Comparaison de stratégies de maîtrise des mauvaises herbes vivaces en grandes cultures bio


Un essai mené à la Bergerie, sur le dispositif de la Motte, en partenariat avec Arvalis- Institut du végétal

En agriculture biologique tout comme en agriculture conventionnelle, il est important de contrôler les adventices ("mauvaises herbes" en langage courant) à un niveau tel qu'elles ne fassent pas concurrence aux cultures ce qui induirait des pertes de rendement. Au delà d'un seuil d'acceptabilité, il convient d'intervenir pour les maitriser.

Morris


Plusieurs stratégies peuvent se combiner. A Villarceaux, nous utilisons principalement une approche qui consiste à casser le cycle des mauvaises herbes en allongeant la rotation des cultures : pendant 4 ans nous cultivons des prairies sur une parcelle - prairies qui vont avoir tendance à se développer au dépend des adventices - puis nous retournons ces prairies pour y cultiver des céréales dans des parcelles où les mauvaises herbes ont perdues de leur viveur.

Cette approche est rendue possible car nous valorisons économiquement les prairies en les faisant pâturer par les animaux (troupeaux ovins et bovins) et en les fauchant. Cette complémentarité culture /élevage qui présente de nombreux avantages, a conduit à réintroduire un troupeau de vaches Salers à Villarceaux en 1997.


Cependant dans les régions agricoles très spécialisées en céréaliculture, où l'élevage est très minoritaire, on ne peut appliquer ce principe. Les adventices sont maitrisées par des interventions de désherbage, soit chimique (exclu en agriculture biologique) soit mécanique (utilisé par les agriculteurs biologiques mais aussi par de plus en plus d'agriculteurs conventionnels).

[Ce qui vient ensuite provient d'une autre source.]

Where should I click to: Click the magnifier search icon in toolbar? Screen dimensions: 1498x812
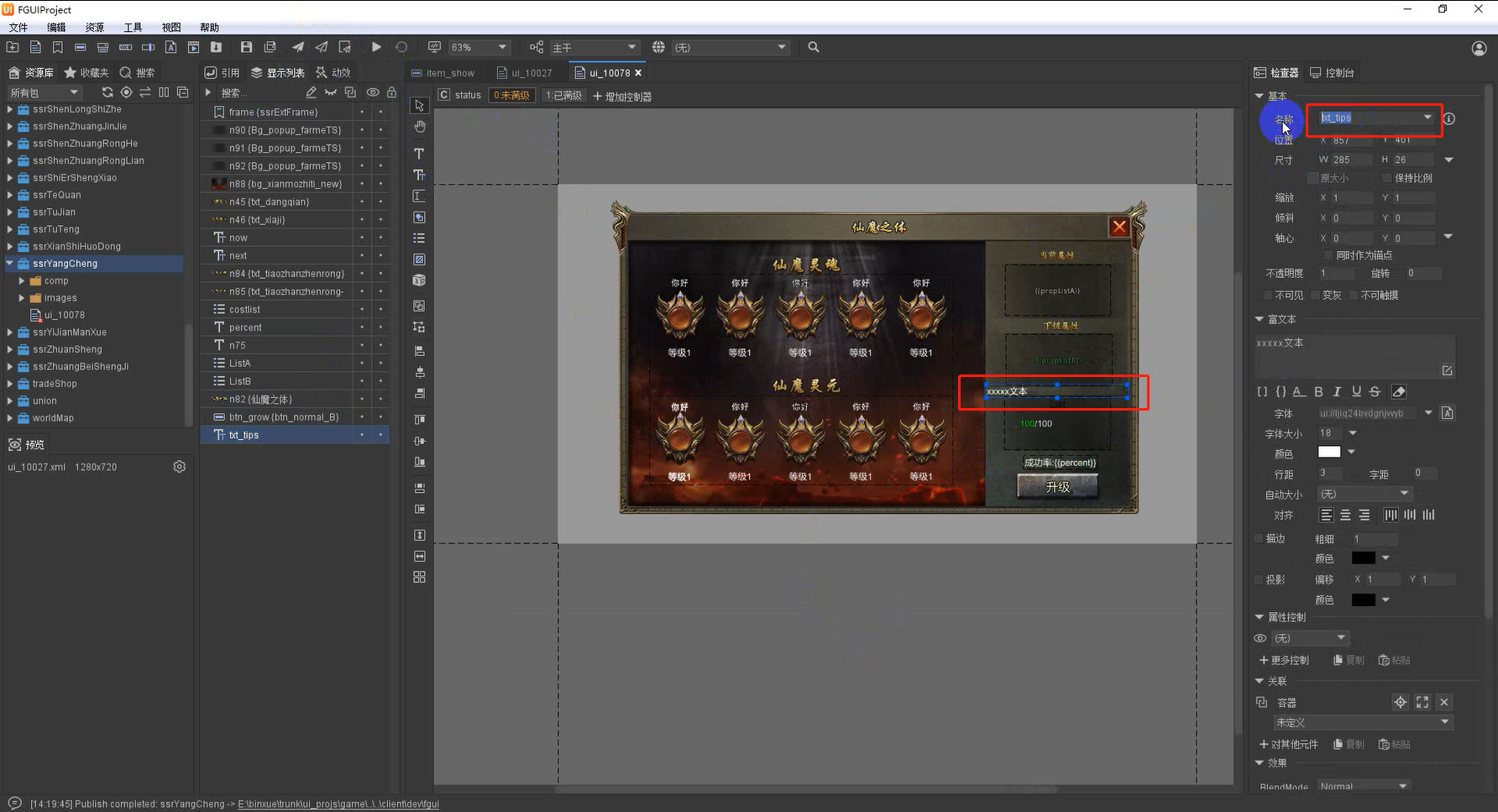click(x=814, y=47)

A Villarceaux, 64ha de l'exploitation ont été séparés du reste de l'exploitation afin d'y développer une système céréalier bio sans élevage qui puisse répondre aux enjeux du développement de l'agriculture biologique dans les régions de grandes cultures. Ce dispositif de recherche de longue durée porte le nom de "dispositif de la Motte", il existe depuis 2001 et fait l'objet d'un partenariat avec Arvalis Institut du végétal.

Glyph-o-mulch
A la Motte, nous ne cultivons pas de prairies. Le système est orienté vers des cultures qui puissent être valorisées en alimentation humaine. L'originalité de ce système tient aussi au fait qu'on n'y apporte par de fertilité d'origine animale (ni fumier, ni compost). Les paramètre de rendements et de fertilité du sol sont analysés sur le long terme.

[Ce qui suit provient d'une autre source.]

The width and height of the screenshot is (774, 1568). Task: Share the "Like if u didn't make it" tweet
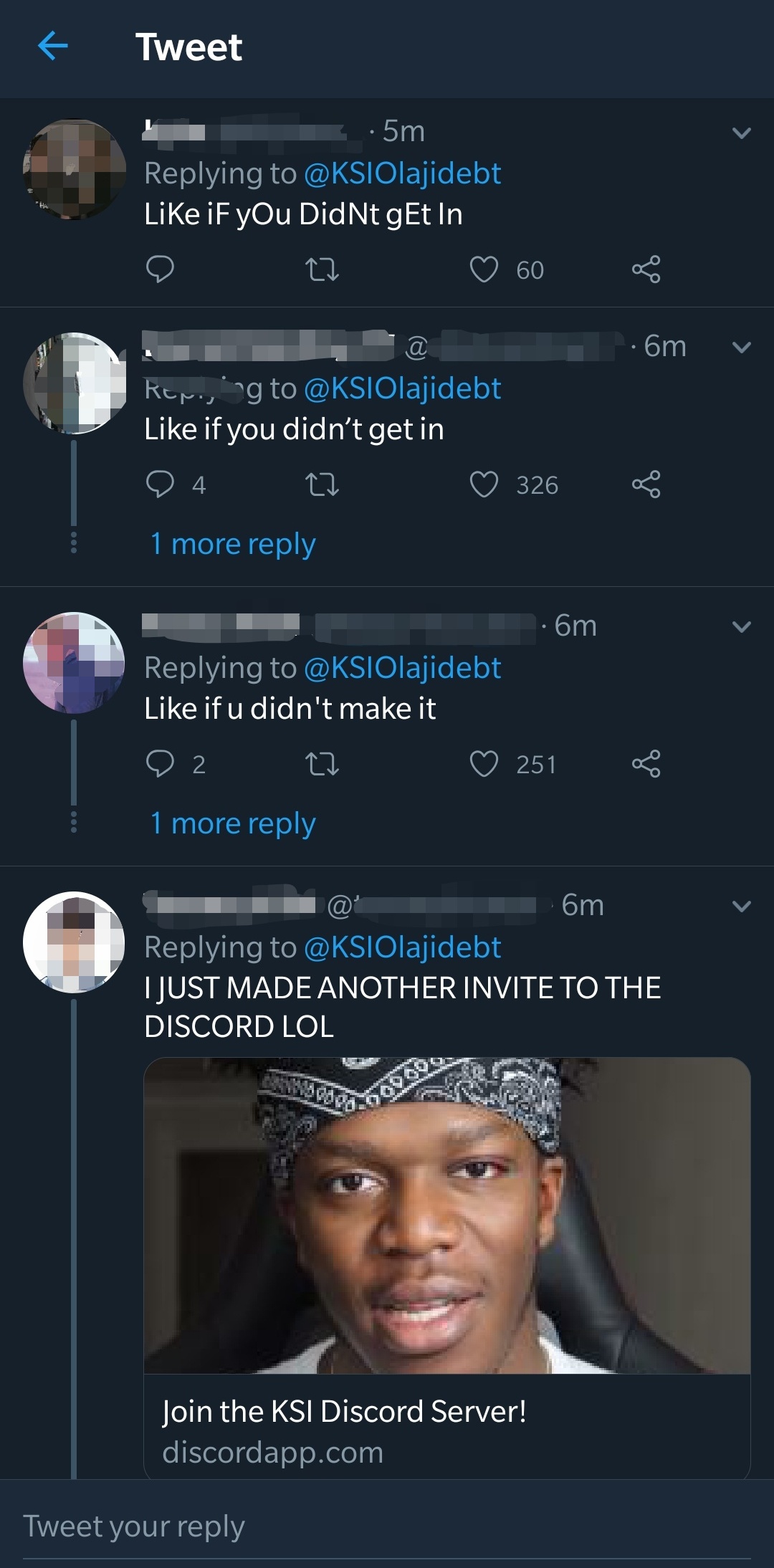tap(646, 764)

Si la performance économique de ce système montre pour le moment des résultats satisfaisants, le développement des adventices vivaces (chardons, rumex et chiendent) est en train de devenir limitant. C'est pourquoi, un essai analytique a été mis en place par Arvalis lors de la période d'interculture de cette année (2012). Cet essai a pour objet de comparer quatre itinéraires de désherbage mécanique, dont certains seront suivis d'un labour (soit huit modalités au total).

Les outils de désherbage qui sont testés peuvent être classés en deux catégories:

- le Synkro de Pottinger procède par épuisement des mauvaises herbes : des dents à ailettes vont scalper le système racinaire des vivaces qui vont devoir puiser dans leurs réserves.

- le Morris, le Glyph-o-mulch et le Kvik Up Horrow procèdent par extraction des rhizomes des mauvaises herbes. Ils portent les mauvaises herbes en surface ce qui va conduire à les tuer par dessiccation. Le Kvik Up Horrow est un outil extirpateur de chiendent développé par un constructeur danois qui a prêté son matériel en "test" spécialement pour cette occasion.

Il est prévu deux passages d'engins pour chaque modalité. Des relevés et des comptages de rhizomes et mauvaises herbes dans les placettes permettront de comparer ces stratégies de désherbage entre elles dans l'optique d'adopter celle qui se sera révélée la plus efficace.